Lines from the one with "Image resolution: width=179" up to and including the one with "the magnifier icon" are to be copied exactly from the records below, without their pictures.

▶ _DATA PROVIDED_:

━━━━━━━━━━━━━━━━━━━━

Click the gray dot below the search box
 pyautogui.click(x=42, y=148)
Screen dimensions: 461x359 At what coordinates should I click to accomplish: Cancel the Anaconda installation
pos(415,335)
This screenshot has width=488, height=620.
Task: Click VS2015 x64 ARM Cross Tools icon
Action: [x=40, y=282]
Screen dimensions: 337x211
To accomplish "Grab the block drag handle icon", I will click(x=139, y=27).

━━━━━━━━━━━━━━━━━━━━

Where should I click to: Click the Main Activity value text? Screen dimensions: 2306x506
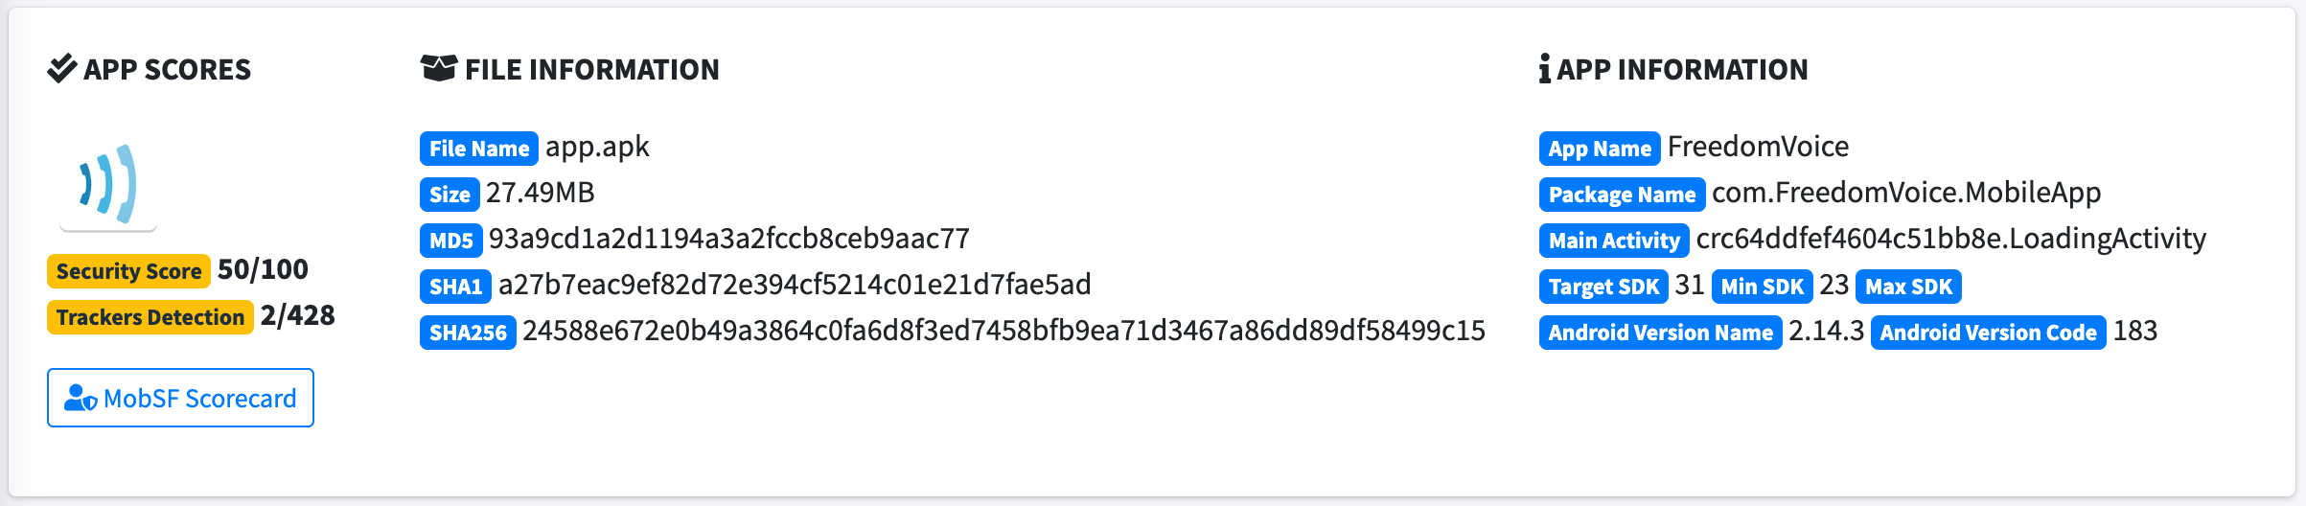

━━━━━━━━━━━━━━━━━━━━

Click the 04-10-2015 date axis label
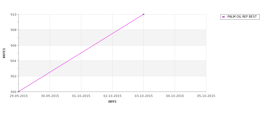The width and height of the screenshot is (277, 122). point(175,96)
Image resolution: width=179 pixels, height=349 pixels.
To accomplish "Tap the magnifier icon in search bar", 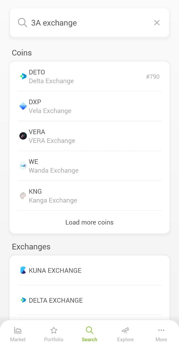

━━━━━━━━━━━━━━━━━━━━

▶ _EXERCISE OUTPUT_:
Image resolution: width=179 pixels, height=349 pixels.
To accomplish "Tap the magnifier icon in search bar", 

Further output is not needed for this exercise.